Okuma Metni:
Müslüman İslami Takvimin (Hicr’in) 9. ayın olan ramazan ayında dini bir zorunluluğu yerine getirmek için oruç tutmaktadır. Müslümanların yaşamlarında ramazan ayının özel bir yeri vardır. 24 saatte iki kez biri güneş doğmadan önce diğeri ise güneşin batışından sonra yenilip, içilmektedir. Ramazanda yaygın uygulama iftarda büyük bir öğün, sahurda daha hafif bir öğün yemek şeklindedir.
Ramazan ayı ve iftar sofraları ailenin bir araya geldiği kültürel bir gelenektir ve bu geleneğin temeli çeşitlilik ve bolluktur. Dolayısı ile gereksinimden fazla tüketim söz konusu olabilmektedir. Uzun süren açlık sonrası hızlı yemek ve yoğun karbonhidrat, yağ içeren besinler tüketmek, insülin salınımını ve midenin hacmini hızlı bir şekilde arttırarak kan şekerinin hızlı yükselmesine neden olarak uyku hali yanma, bulantı, kabızlık gibi sindirim sistemi rahatsızlıklarına neden olabilmektedir. İftardan yatana kadar geçen süre uzun olmadığından kızartma, hamurlu besinlerin sindirimi zor olacaktır. Yüksek kalori içerikli besinlerin kısa sürede alınması ile yağ dokusunda artış söz konusu olacaktır. Aynı zamanda gece uyku sorunlarına neden olarak uyku süresini ve kalitesini düşürecektir. Orucun hurma ve su ile açılması vücudun kaybettiği sıvı ve elektrolitin hızlı bir şekilde yerine konması ve hızlı glikoz kaynağı olması açısından önemlidir. Çorba gibi hafif besinlerle yemeğe başlamak, 15-20 dakika sonrasında etli sebze yemeği ve yoğurt gibi yiyeceklerle devam edilmesi uygundur. Pirinç, beyaz ekmek gibi glisemik indeksi yüksek besinler yerine bulgur pilavı, tam buğday ekmeği kan şekerini yavaş yükselteceğinden tercih edilmesi gereken karbonhidrat grubunu oluşturmaktadır. Bu beslenme modeli hem bu rahatsızlıkları engelleyecek hem de fazla besin tüketimini engelleyecektir.

İş Talimatları: Metne göre orucun hurma ve su ile açılması hangi açılardan önemlidir? Ardından gelen kayıtlara başvurmak gerekmez.

Sağlanan Veriler:
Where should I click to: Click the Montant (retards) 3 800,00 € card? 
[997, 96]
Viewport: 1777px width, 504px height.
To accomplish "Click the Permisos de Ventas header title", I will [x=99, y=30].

...

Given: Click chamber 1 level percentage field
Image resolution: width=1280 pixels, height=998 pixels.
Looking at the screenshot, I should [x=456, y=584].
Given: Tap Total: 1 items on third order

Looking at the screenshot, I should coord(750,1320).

Görev Yanıtı: Vücudun kaybettiği sıvı ve elektrolitin hızlı bir şekilde yerine konması ve hızlı glikoz kaynağı olması açısından önemlidir.